Natalia Alonso, Oxfam
Today’s target of at least 40% of emissions reductions is welcome but only a first step, which falls far too short of what the EU needs to do to pull its weight in the fight against climate change.
Insufficient action like this from the world’s richest countries places yet more burden on the poorest people most affected by climate change, but least responsible for causing this crisis.
By leaving the possibility to increase the 40% target as part of the international negotiations, European leaders such as Merkel and Cameron acknowledge that what has been proposed is inadequate – today’s deal must set the floor not the ceiling of European action, and they must arrive in Paris with a more serious offer.

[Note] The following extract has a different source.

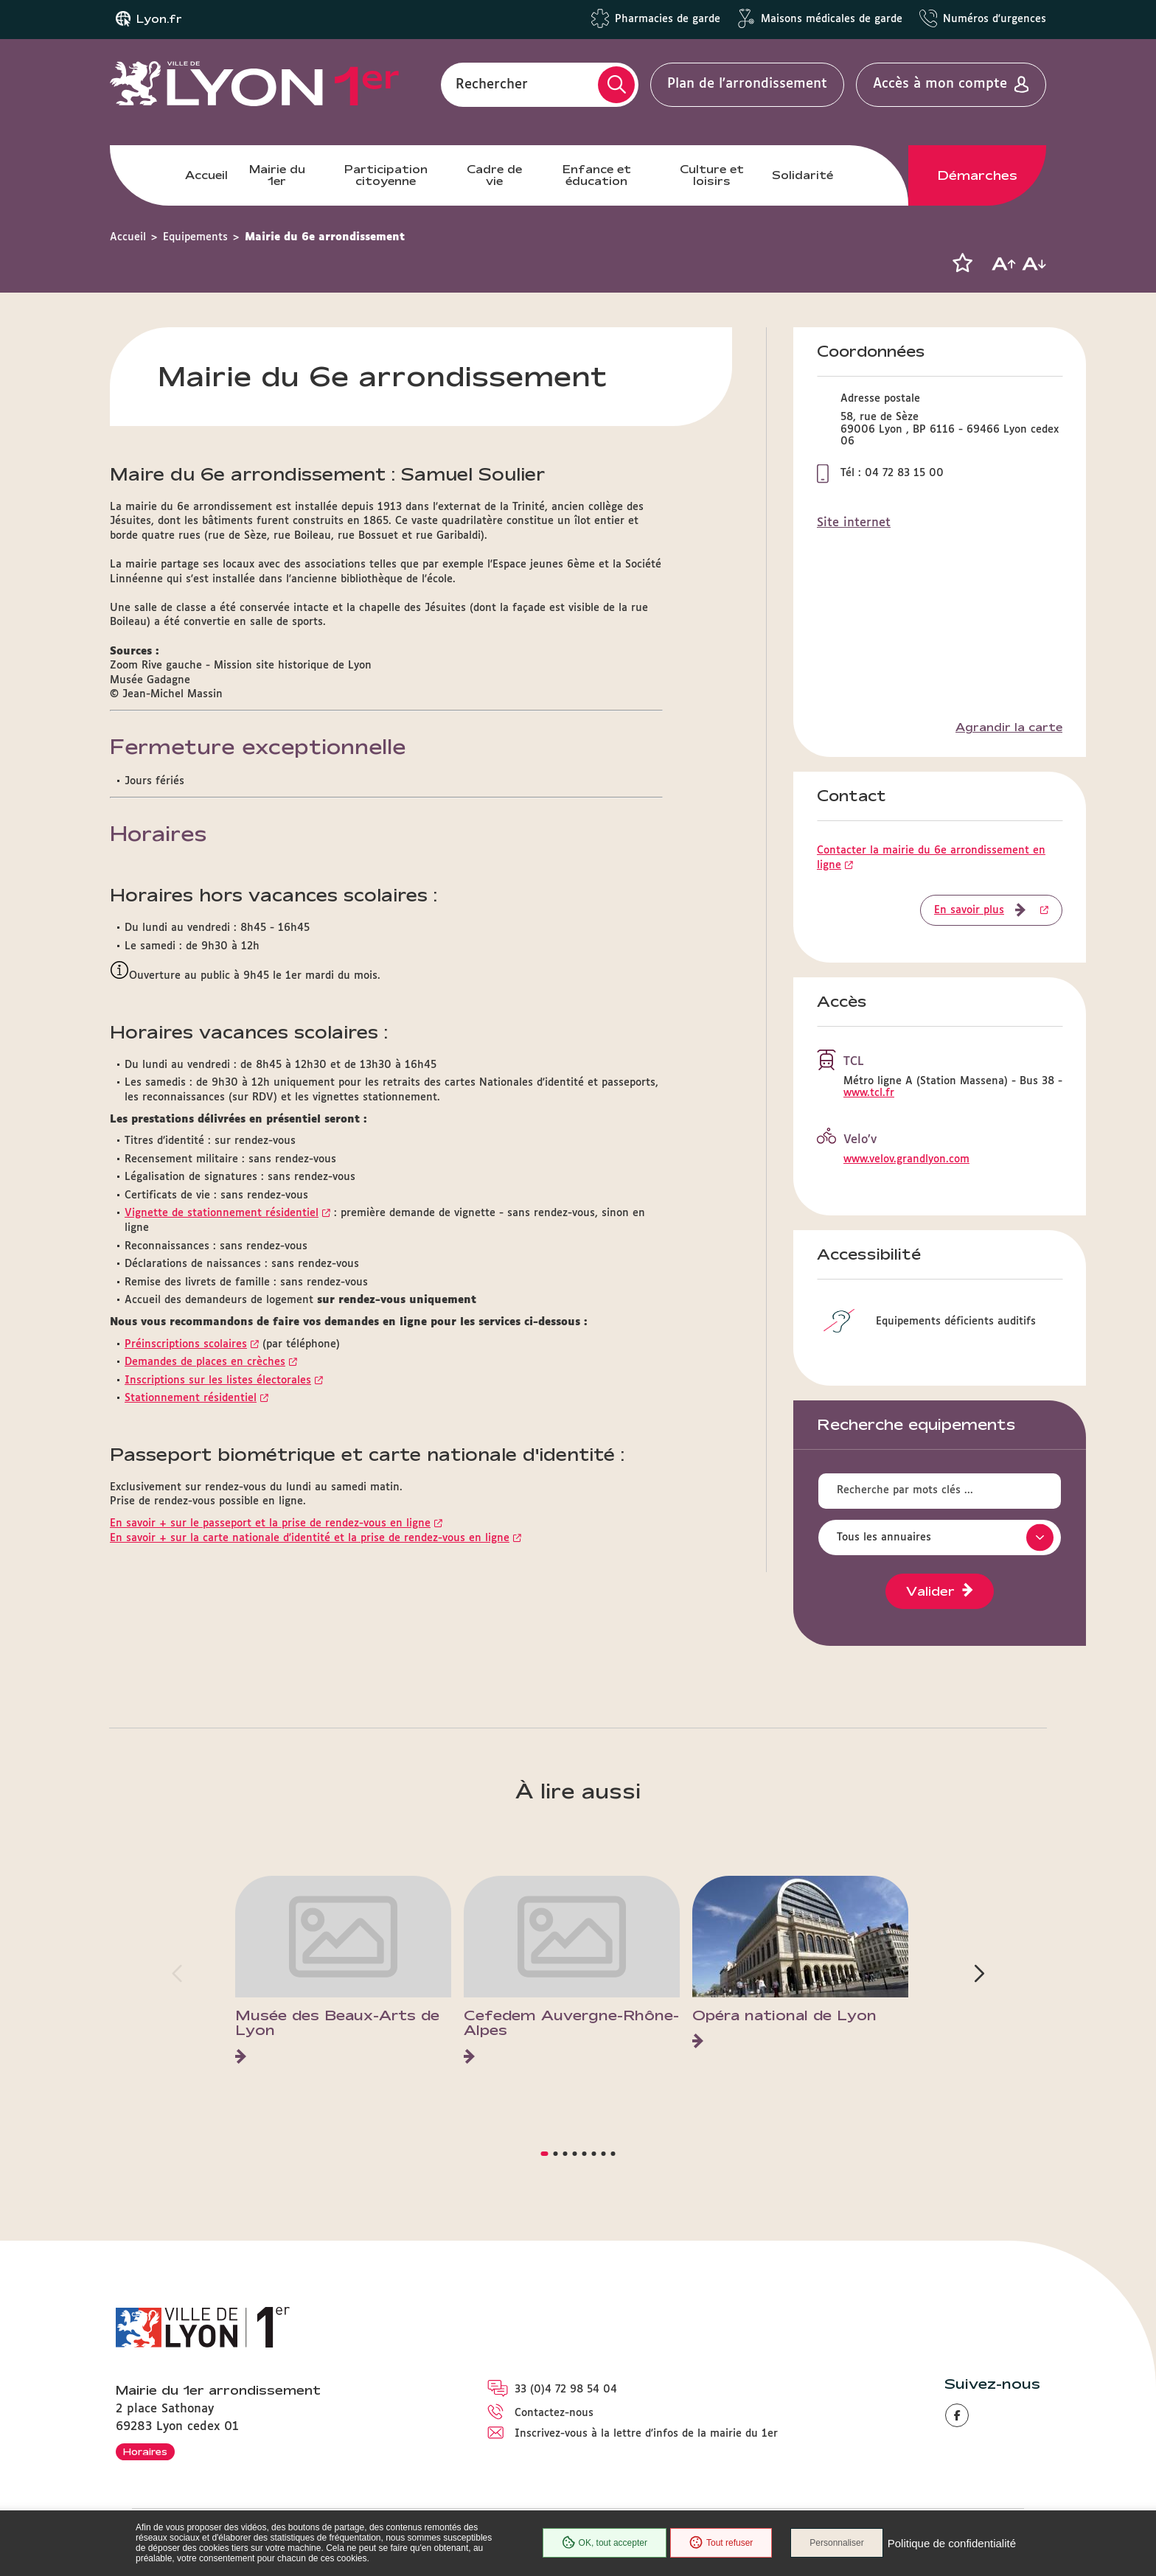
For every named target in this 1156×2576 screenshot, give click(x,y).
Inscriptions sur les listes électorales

Mark Kenber, The Climate Group
We have a deal on the EU 2030 climate and energy package – and that’s a good thing. Europe is the first major economy to agree on its climate targets ahead of the Paris conference in 2015 and its leaders should be commended for that. It gets the ball rolling and paves the way for others to follow suit in the coming months.

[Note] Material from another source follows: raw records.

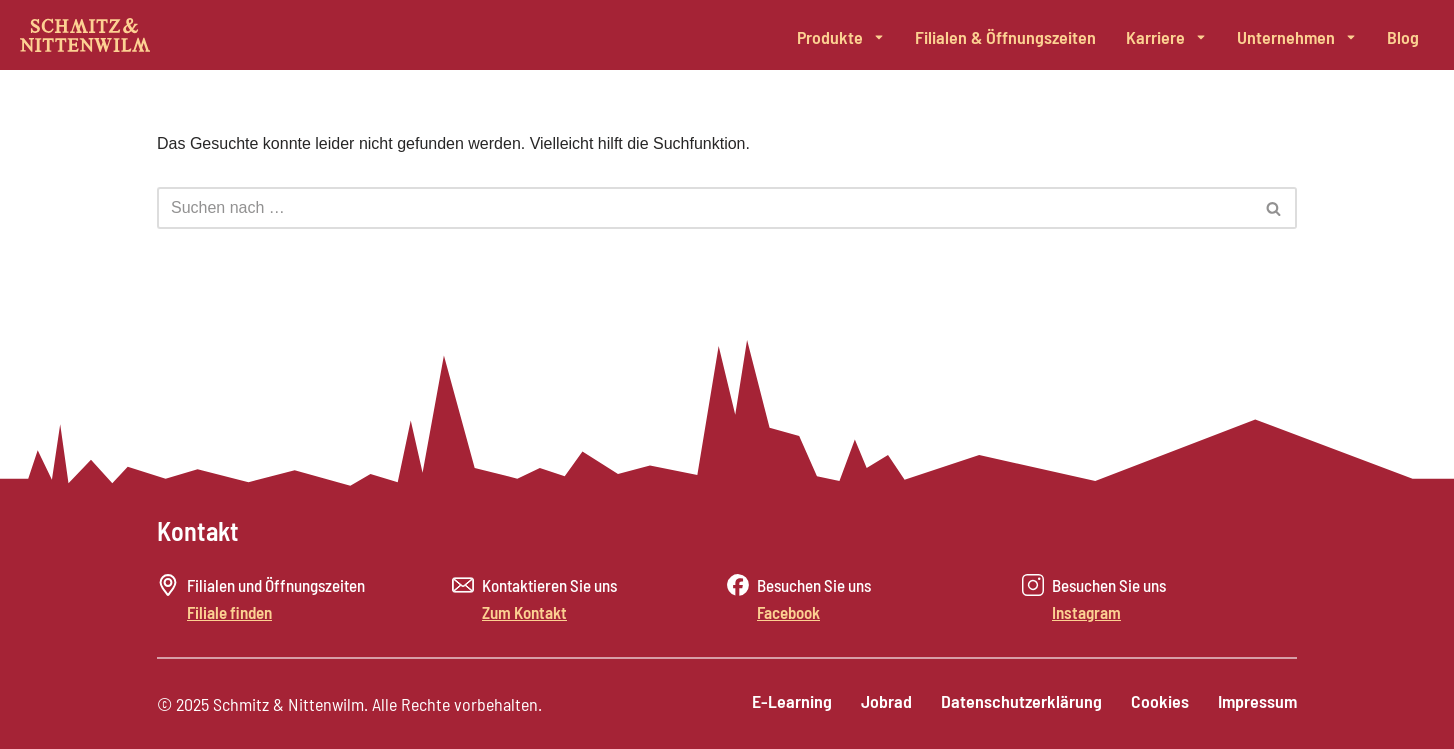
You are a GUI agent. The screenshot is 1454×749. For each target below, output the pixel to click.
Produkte (841, 37)
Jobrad (883, 702)
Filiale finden (229, 612)
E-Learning (788, 702)
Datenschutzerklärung (1019, 702)
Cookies (1159, 702)
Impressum (1257, 702)
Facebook (788, 612)
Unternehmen (1297, 37)
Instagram (1086, 612)
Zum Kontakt (524, 612)
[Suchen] (704, 208)
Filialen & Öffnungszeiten (1005, 37)
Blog (1403, 37)
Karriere (1166, 37)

The binding target to reduce greenhouse gas emissions by at least 40% by 2030 is an important first step. But it won’t allow Europe to reclaim its position as a world climate leader. 40% is still not enough to put the EU on a path to net zero emissions by mid-century and kick start the transformational change we need. 40% must be seen as a floor which opens the door to increased ambition.
The two other targets are frankly disappointing. With a 27% renewable energy target by 2030, Europe set the bar too low to convince investors to move away from fossil fuels and switch to a low carbon economy. The 27% target for energy efficiency improvements, which is only “indicative,” doesn’t send the right signal and won’t convince businesses to make a step change in energy efficiency investment. The review clause by 2020 will be important to revise the ambition upward.
The business community was hoping for consistency from policy makers. They don’t have that yet. European leaders must now seize the opportunity to strengthen their ambitions and set the EU on a clear path to an innovative, prosperous, job-creating, low carbon future.
Sven Harmeling, CARE
Instead of putting an end to the global leadership vacuum on climate change, which could have triggered a step change in ambition to tackle the climate crisis, the EU has left poor countries and communities around the world with just a glimmer of hope that Europe will do its fair share of the heavy lifting needed to avert climate catastrophe.
Regrettably, EU leaders have shown they are not willing to fight tooth and nail to reduce emissions with the level of courage that science tells us we urgently need.
The agreement – to cut greenhouse gas emissions by at least 40% by 2030 – is half-baked. The EU can and should have gone further to show that major emitting countries are serious about avoiding large-scale climate disruption.
Instead, the EU may be ushering in a new era of loss and damage from climate change impacts which is already, and will increasingly, hit billions of the world’s poorest and most vulnerable people hardest – this is an extreme, global, injustice.
Katja Hall, CBI
A binding target of 40% emissions reduction is the right result to achieve our energy and climate goals.
The UK government has worked effectively with other allies to ensure member states have the flexibility to meet it in the way that best suits their own circumstances. Now the Commission must get on with the important task of reforming the EU emissions trading system, while making sure that our energy intensive industries get the support they need to maintain their competitiveness.
This agreement also lays a firm foundation for the climate negotiations next year in Paris, and Europe’s leaders must now work hard towards securing an equally ambitious target from other countries.